Wednesday, September 2, 2009

Me: Oh man, go home and do work liao. Diee. Yesterday I slacked off some more, so today I have EXTRA SUPER A LOT of work to do. Sigh.
Poh poh: (in all seriousness) Eh, but your law school work... can bullshit one annot?

HAHAHA. I've NEVER heard her use that kind of language before. LOL. I love my family man.

My friends as well. Haiz. Haha. My daily overdose of spasticness.

Joelle: (to some random pseudo-insult which I can't for the life of me recall now) I PUT CHILLI IN YOUR EYE MAN.
Chee Yao: Eh (shakes head) wah lau, your husband next time very poor thing leh. (proceeds to act out the whole scene...) Go to work, then people ask him, eh why your eye so red?? Oh, my wife put chilli in my eye.

What the?? Thank you for your intellectual comment chee yao.

Charles: But I know I'm your favourite prince lah.

THICK SKINNED MUCH. Gao wei. Haha. There were many other spastic instances abound, but I'm lazy to document them all. Haha. Some other time maybe. I need to go and read my notes now though. Haha. SLACK. I'm dead. But today was a good day. A really really good. day. :]

Tuesday, September 1, 2009

I've decided that law school is gross. There's a ridiculous amount of mugging and a general aura of hardworkingness around. And while that's nice and lovely for all these nerds here I've decided that since I can't keep up anyways, I may as well aim to pass and place the fragile eggs of my future in the solid marry-a-rich-dean's-lister-husband-so-I-can-be-a-tai-tai basket. Steady. (pom pee pee. The other day I was talking to cheryl on msn and I spelt it as bom bee bee. Which received a surprisingly violent attack on my poor spelling from her. Happy now cheryl? Happy! HAPPY??!!! Lol.)
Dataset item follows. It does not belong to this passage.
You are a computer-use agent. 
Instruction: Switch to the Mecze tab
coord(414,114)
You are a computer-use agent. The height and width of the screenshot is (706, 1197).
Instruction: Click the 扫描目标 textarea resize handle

I haven't blogged in precisely a month. Haha. Rusty, rusty. My thoughts are all over the place. But given that I've given up on law school, don't worry fans, I shall have much more time to share my awesome thoughts with the world. Rejoice.

Rag was sooo much fun. Much eediocy slash spasticness. But I've really been blessed with all the raggers. I feel like inadeqaute and awesome at the same time whenever I'm around them man. Very weird. Haha. They're all these amazingly talented brilliant super funny lovely people (don't tell them I said that though. Stupid ego freaks. Haha.) and I can't help but love all of them muchly. Muackz wox. Haha.

Okay, stop stop. Before I become all gay and mushy.

BUT (at this point, I'm switching to emo mood. My teenage hormones require of it of me.). I don't really think I'm meant to be here. I'm struggling to get the bare minimum done. I'm really glad I met all these fantastic people here and I love them so so much, but I hate it here. I'm sorry but I do. I hate the work. I hate knowing that I'll never be able to really give my time to singing or acting or researching random animals that no one reeally cares about. Because now I have to read about contract and torts and international relations, per quod servitium amisit, loss of consortium, Scott, Jones v Browns (that's pronounced Jones AND Browns), Spandeck Engineering...

And I don't know what I'm doing agian. I think for a while the novelty of everything, being in school with new people and new things to do made me think that maybe it'd be alright. But it's not. And I'm not doing okay. I wake up every morning and I just wait the day through. I wait so that I can go back to sleep and not wake up tomorrow because I hate law school. I don't want to do well and I'm not worried because I really don't care.

I'm really trying to focus my attention on other things. I just joined NUS choir. Which is fun. Yayy. Haha. But it's not really enough to keep me going. I dunno lah. I just feel empty. Like directionless. Very menopausal. If I were 50 and becoming periodless, I would assume this is about how I would feel.

Life should be more than this right. I shouldn't be waiting my way through it. There were tons of other people dying to get into law school. Like why would God put me here and not them. I'm not like everyone else here. I'm not driven, I'm not particularly smart (I could go on for a while but then I'd just start to sound loserish. Haha.)... I'm the closet geek who makes you laugh (tries lah) and knows random quite interesting facts about animals (I seriously do, I spend my subject prize book voucher on a book about them last year. Lol.). I'm not the rafflesian from law school. I'm just not. And there's nothing I can do about it. But I can't stand not doing anything either. Everyday I draft up some new exciting plan to run away. I'm 18 though, I shouldn't be thinking how much my life sucks yet. I'm not even anywhere near midlife crisis. And yet, my depressed-o-meter is on an all time high. I dunno. Maybe it's culture shock as well. Two years away has left me sorely and utterly behind in the academic motivation department.

Usually I would sleep this type of stuff over. But law school, no time to sleep also. :(

And there's all this other rubbish as well that bothering me muchly. But inappropriate to mention here. Haha. Whoa, first entry in a month and all this angst. Nevermind, nevermind. In the name of practicing communicating my thoughts and ideas with clarity and precision lah huh.